The Problematic and Pragmatic Pedagogy of World Literature
Keywords:
World Literature, American University of Beirut, Pedagogy, Emily Apter, David DamroschAbstract
In addressing the reemergence of world literature as a discipline, critics such as Emily Apter and Gayatri Spivak gesture to the problem of the scale of world literature in trying to preserve the value of localized knowledge. For them, deploying English as the language of instruction in world literature courses around the globe disincentivizes the learning of multiple languages in favor of a deceptively assessable English that elides idiom, style and cultural specificity.

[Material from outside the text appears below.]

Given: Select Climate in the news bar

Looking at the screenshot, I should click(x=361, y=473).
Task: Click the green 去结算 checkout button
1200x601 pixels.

This article seeks to examine the above critique conjunction with the triumphalism of the world literature movement as articulated by David Damrosch, Franco Moretti, Pascale Casanova and Wai Chee Dimock. As a case study, the article scrutinizes the large-scale English department curriculum changes at the American University of Beirut (AUB) as an Anglophone institution in a non-Anglophone country devoted to scholarship in the humanities. The AUB example exposes the inherent tensions in the desire of global Anglophone institutions to keep abreast of theoretical and pedagogical developments while retaining strong local cultural ties. Ultimately, the article argues that despite the inherent dangers of world literature in its current conceptualization, it offers one of the few overarching pedagogical tools on the ground to study a temporal and geographic breathe of literature that would otherwise be inaccessible to students.